6/6 @ Ophelia’s, Albany


“We didn’t need visuals or lasers. We had the beat. We had each other. We had a room full of people ready to give in completely and a lineup of artists who knew exactly how to take us there.”

There were no LED screens. No strobes. No smoke cannons. And not a single second of stillness.

Friday night at Ophelia’s didn’t need any of the extras—the music and the people were more than enough. From the moment the first set started, the crowd was in it, dancing like their bodies had been waiting all week to let go.

Rome Thrasher, Double Take, Gimmie Gimmie, and Kellen Hagen each took their shot pushing the envelope just a little further with every handoff. You could hear it shift—from house to riddim to drum & bass to techno to dubstep so heavy it rattled your jaw. Each act played like they had something to prove and goddamn did they prove it.

The ceilings at Ophelia’s are covered in big, dreamy fabric tapestries that sway when the bass gets deep enough, which it did constantly. People showed up in full rave fits: mesh, chains, body glitter, goggles, pashminas, clack fans… the works. Everyone was dancing. It wasn’t one of those shows where half the crowd’s too cool to move; this was a floor full of sweaty, euphoric bodies giving in to every drop like it was church.

And then there was Seth David.

By the time he took the stage the energy was already feral, but somehow he brought it out even more. It felt like he was hardwired into the room, like he could hear what we were craving before we even knew ourselves. No buildup, no warning, just heat. He came in swinging and didn’t let up once. It was instinctual, sharp, locked in. Every track, every switch-up, every bassline, fully intentional. The kind of set that leaves no room for breath, no desire to look away.

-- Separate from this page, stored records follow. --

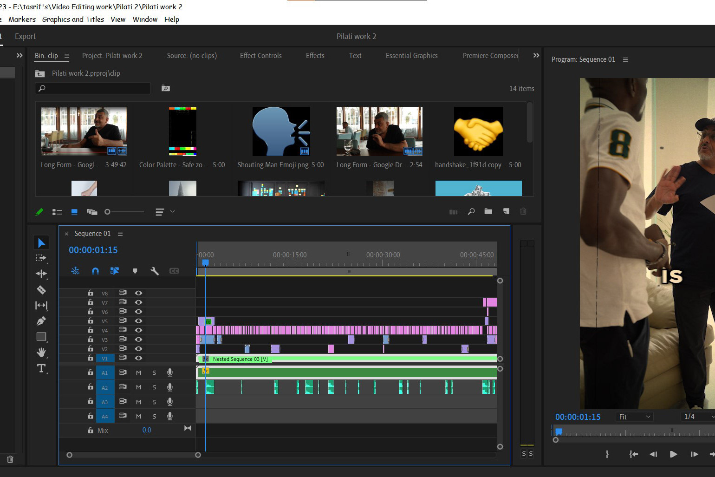Open timeline display settings wrench
Image resolution: width=715 pixels, height=477 pixels.
coord(155,271)
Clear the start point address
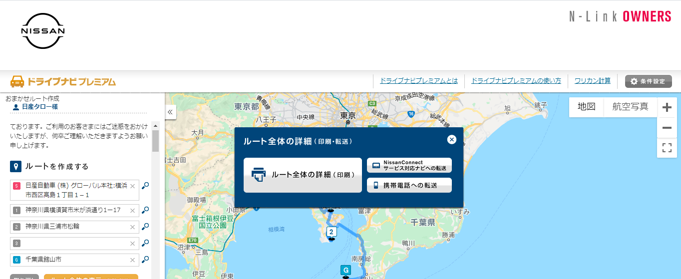This screenshot has width=681, height=279. coord(132,186)
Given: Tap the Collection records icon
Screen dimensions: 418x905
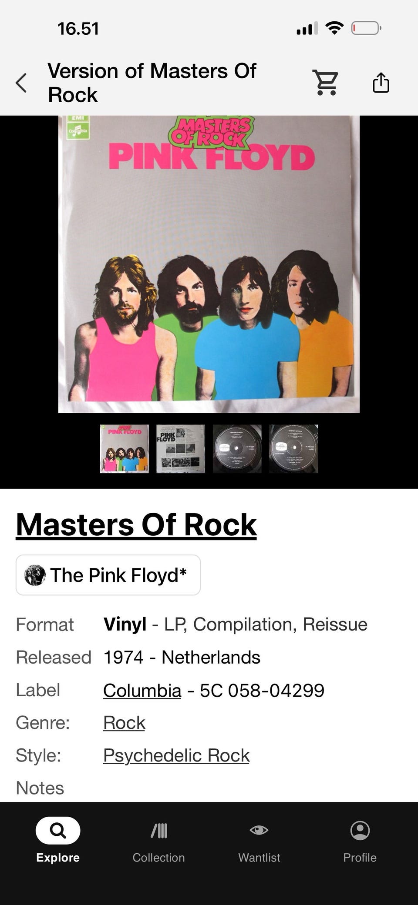Looking at the screenshot, I should pos(159,831).
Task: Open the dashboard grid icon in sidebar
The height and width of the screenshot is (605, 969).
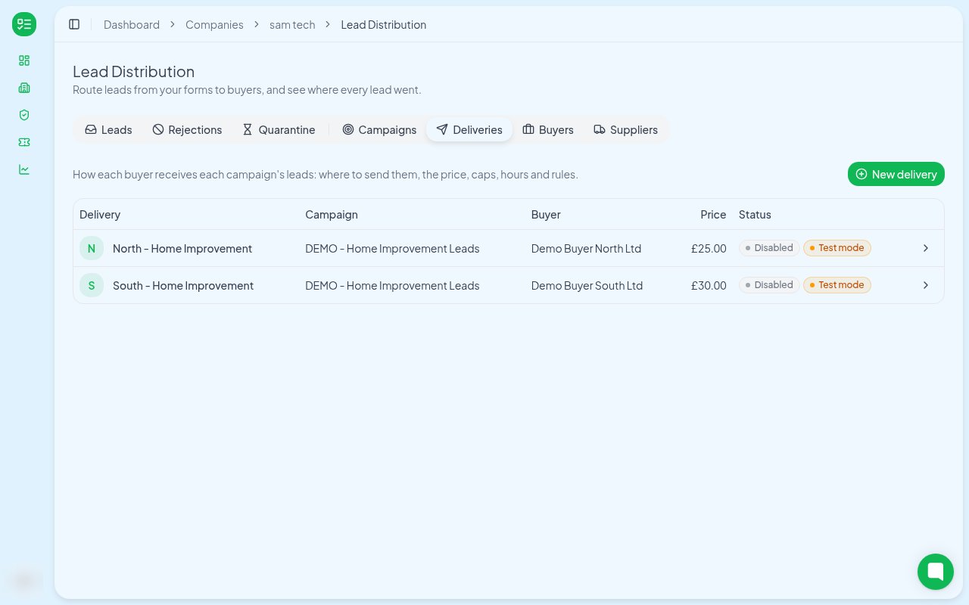Action: point(24,61)
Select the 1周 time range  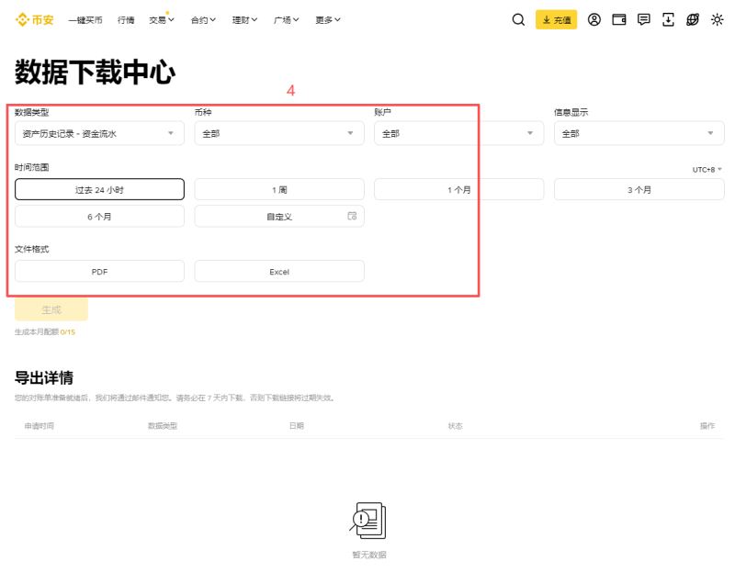pos(279,188)
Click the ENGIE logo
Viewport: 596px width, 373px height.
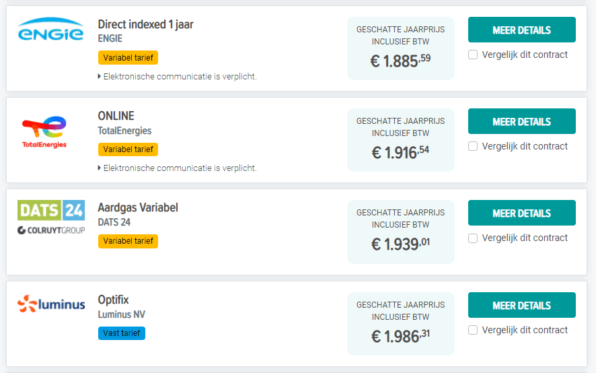point(50,29)
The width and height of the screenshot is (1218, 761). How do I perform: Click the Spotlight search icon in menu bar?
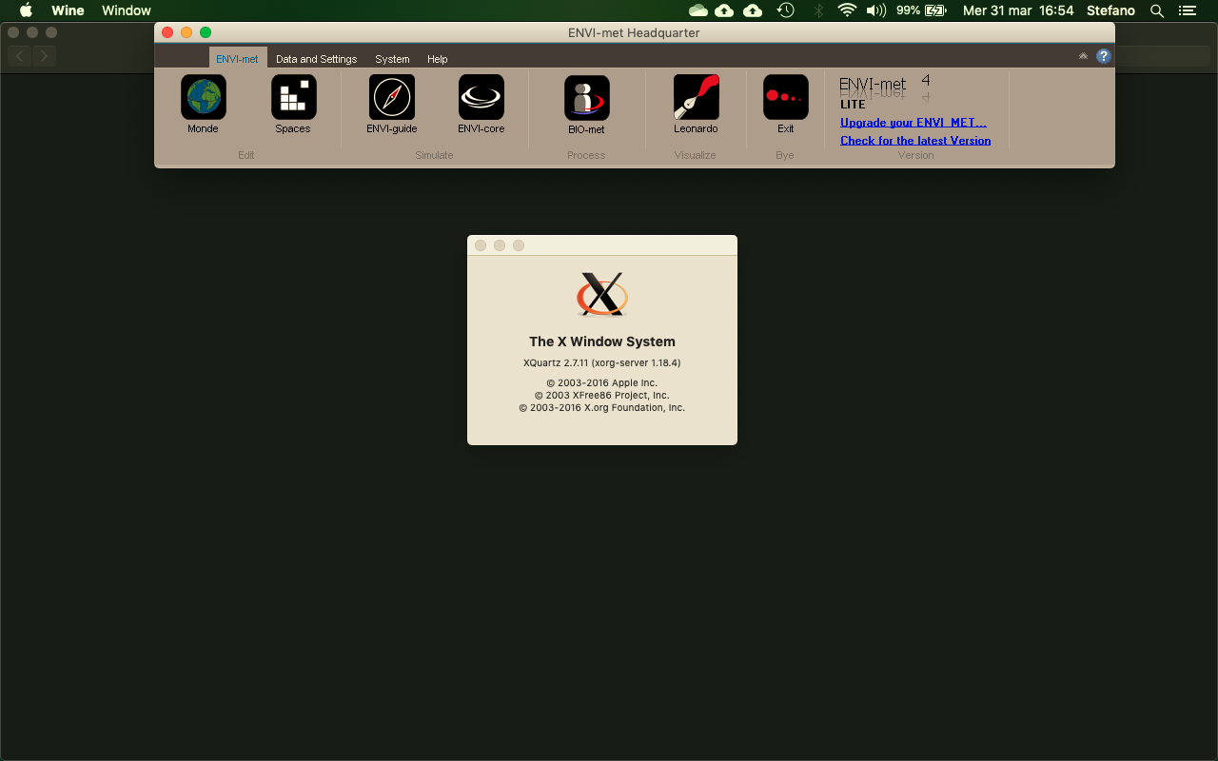pos(1155,10)
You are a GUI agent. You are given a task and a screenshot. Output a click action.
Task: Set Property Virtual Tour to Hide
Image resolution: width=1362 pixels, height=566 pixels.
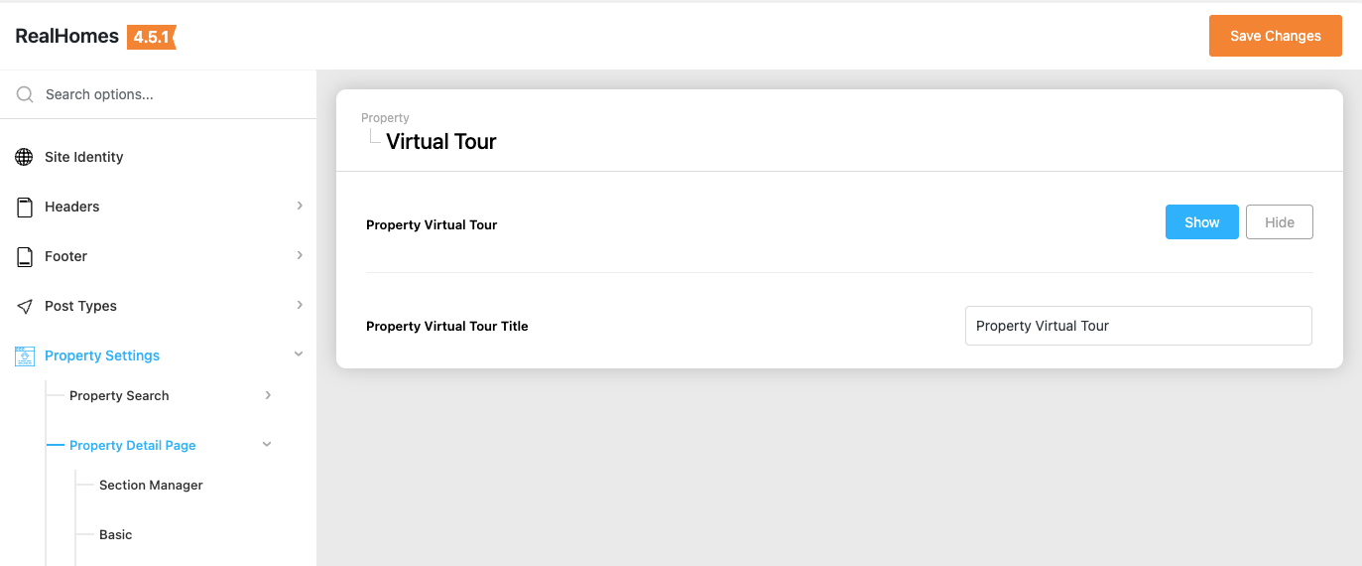pyautogui.click(x=1279, y=222)
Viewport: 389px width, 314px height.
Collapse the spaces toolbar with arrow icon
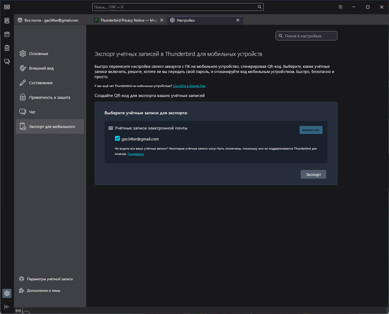[x=7, y=307]
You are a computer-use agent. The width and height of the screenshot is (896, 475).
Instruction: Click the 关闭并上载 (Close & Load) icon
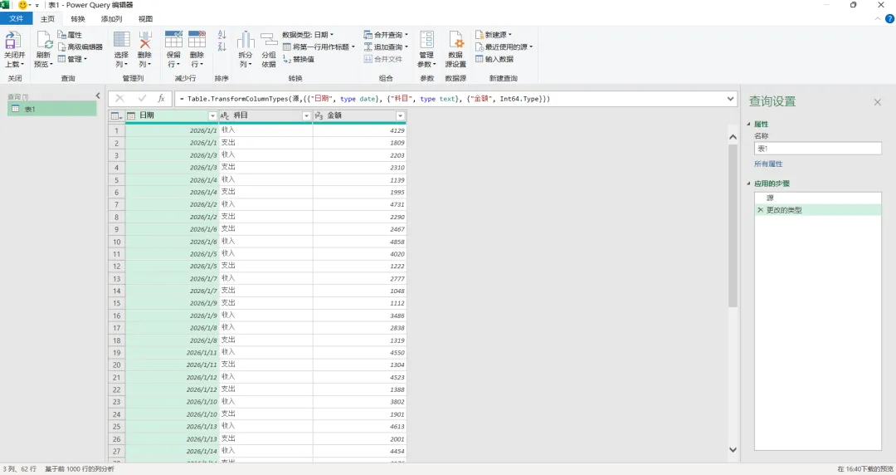14,41
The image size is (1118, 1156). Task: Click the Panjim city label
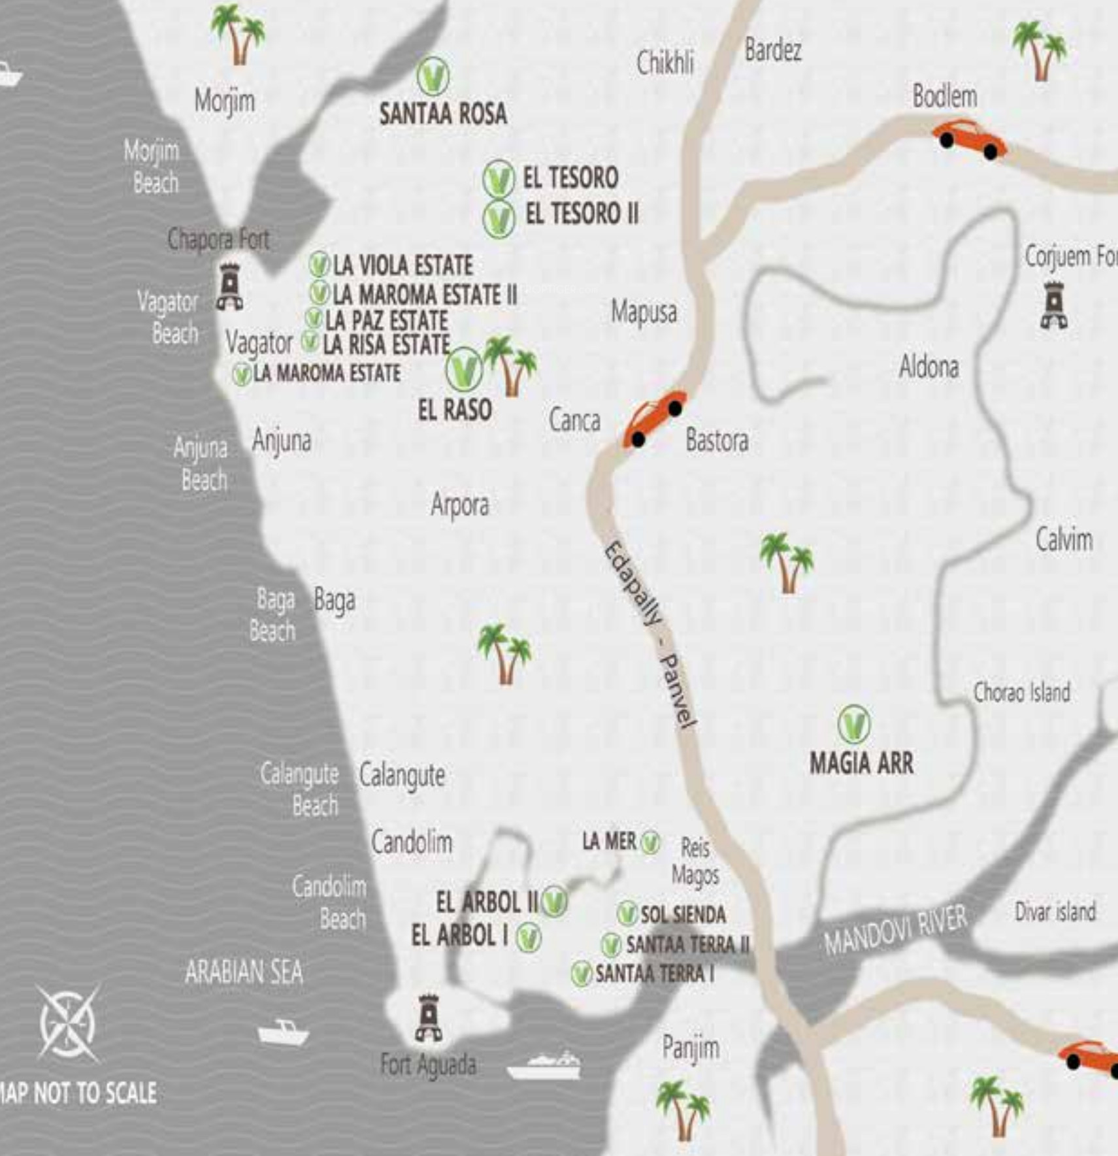690,1048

And for me, a Black person in a space that often forgets where this music came from, seeing Seth up there fucking mattered. It meant everything. Dubstep’s roots are in Blackness. So are house and techno. This entire genre was born out of Black and Caribbean communities, out of sound systems, out of protest, out of joy. That’s not a footnote; that’s the origin story. But the deeper EDM gets pulled into the mainstream, the more that truth gets stripped away.

People love to joke about “brostep,” love to pretend raves aren’t for people like us. But let me be clear: they are. They always have been. And you have every right to show up, take up space, and be just as loud, just as sweaty, just as free as anyone else there. Seth didn’t have to say that out loud. He embodied it.

Ophelia’s is a strange little world; part dive bar, part DIY bass bunker. You can grab wings and a drink from Slidin Dirty, then climb a few steps and get smacked in the face with some of the most gnarly, disorienting, perfect sounds you’ve ever heard. Step outside and it’s dead quiet, like you imagined the whole thing. But inside? Inside, it’s alive.

We didn’t need visuals or lasers. We had the beat. We had each other. We had a room full of people ready to give in completely and a lineup of artists who knew exactly how to take us there.

Seth David didn’t just throw down, he cracked something open. He reminded us what this music is. And he reminded me that we were never guests here.

We’ve always been the ones holding the bass.